CourtCourt of Appeals of Texas. Court of Criminal Appeals of Texas

Appeal from District Court, Anderson County; V. M. Johnston, Judge.

Truman Price was convicted of murder, and he appeals.

Reversed and remanded.

B. R. Reeves, of Palestine, for appellant.

Ernest S. Goens, State's Atty., of Austin, for the State.

KRUEGER, Judge.

The offense is murder. The punishment assessed is confinement in the state penitentiary for life.

The record reflects that appellant was indicted on the 11th day of July, 1945; that thereafter, on the 23rd day of April, 1946, an affidavit was filed in said cause charging him with being a person of unsound mind and incapable of conducting a rational defense. A trial was had before a jury on the issue of insanity alone, and they returned a verdict finding him sane. Thereafter, on the 16th day of May, 1946, he was put to trial for the offense of murder. Upon said trial the appellant again plead insanity. The jury found him sane and also found him guilty of murder, for which they assessed his punishment as above stated.

The State's evidence, briefly stated, shows that on or about the 20th day of June, 1945, appellant went to the home of W. A. Holloway, and while there struck him on the head with an oak stick about 16 or 18 inches long and about 1½ inch in diameter, and therewith inflicted a wound upon Mr. Holloway from the effects of which he died. Appellant then took the old man's watch and departed, going to the home of George Feltman, with whom he was living at the time. He showed the watch to Mrs. Feltman and told her that he had won it in a game of craps with a negro and a white man. He gave the watch to Mrs. Feltman with the request that she keep it for him. On the following morning the body of Holloway was found by A. F. Young, who came there to deliver ice. Young reported the finding of the body to the officers, who immediately began an investigation, and discovered that the watch of the deceased was missing. On that same afternoon appellant was arrested but later released. On the second day after the commission of the offense, Feltman reported to the officers the presence of a gold watch at his home. In response to this information, the officers went to the home of Feltman and obtained the watch from Mrs. Feltman. They arrested both appellant and Feltman. While under arrest appellant made a voluntary confession in which he admitted killing Holloway with the stick in question and taking his watch after he had knocked him down.

Appellant's defense was insanity. He proved by a number of witnesses that he was weak-minded and had been so from childhood; that he had gone to school until he was nearly 17 years of age but never progressed further than the third grade. The State rebutted this testimony relative to his insanity, and thus an issue of fact was raised which the jury decided adversely to his contention.

He brings 14 bills of exception, the first five of which may be considered and discussed together inasmuch as they relate to the same subject matter.
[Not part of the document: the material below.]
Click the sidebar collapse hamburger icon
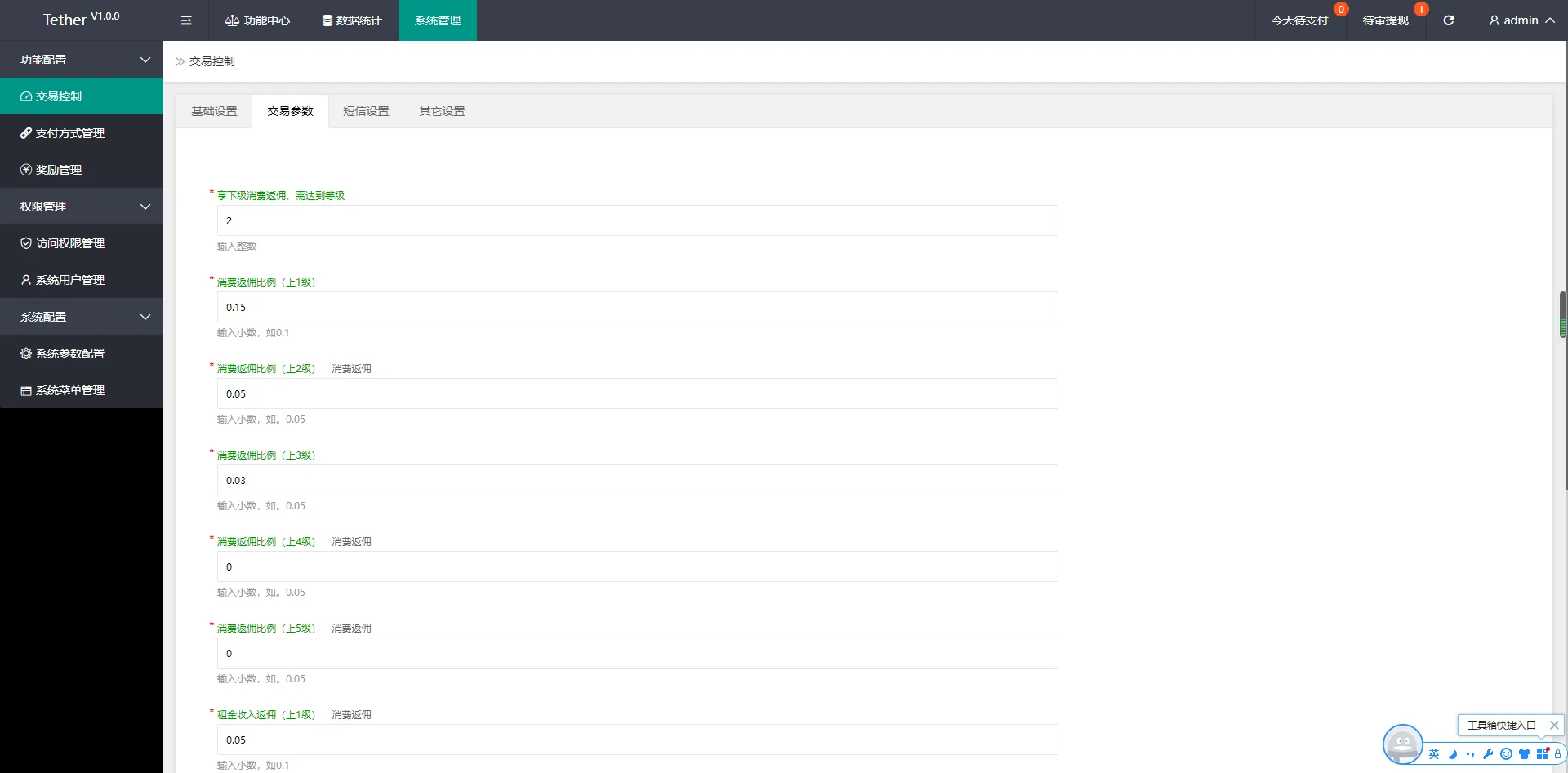The height and width of the screenshot is (773, 1568). tap(186, 20)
In these bills he contends: (1) that the court erred in declining to instruct the jury that Mr. and Mrs. Feltman were accomplice witnesses as a matter of law; (2) in failing to define the term "accomplice"; and (3) in declining to submit to the jury the question of whether or not Mr. Feltman was an accomplice witness. The solution of that question ordinarily depends upon the evidence adduced on the trial of the case. We find no evidence in the record which, in the remotest degree, tends to bring Mrs. Feltman within the category of an accomplice witness, nor does the evidence show Feltman to be an accomplice witness as a matter of law.

Whether or not the evidence is sufficient to raise the issue of an accomplice witness as it relates to Feltman, and whether or not that issue should have been submitted to the jury is of little moment since the jury could not, under the evidence adduced by the State, which was not controverted, have reached any other conclusion than that appellant committed the offense for which he was on trial, even though they had not considered Feltman's testimony at all. Consequently, the refusal of the court to submit that issue would not, under the facts of this case, constitute reversible error. However, we suggest that upon another trial the court submit the issue in the event appellant should request it. In support of the opinion here expressed, we refer to the following authorities: Bogan v. State, 114 Tex.Cr.R. 468, 22 S.W.2d 944; McDougal v. State, 81 Tex.Cr.R. 179, 194 S.W. 944, L.R.A.1917E, 930; McKnight v. State, 136 Tex.Cr.R. 492, 126 S.W.2d 671; Wilkerson v. State, 93 Tex.Cr.R. 50, 245 S.W. 430.

The other nine bills of exception complain of certain remarks made by the County and District Attorneys in their arguments to the jury. Bill No. 6 shows that the County Attorney, in his argument to the jury, made the following remark: "The defendant, in my opinion, is not insane; the penitentiary is full of men as insane as this defendant."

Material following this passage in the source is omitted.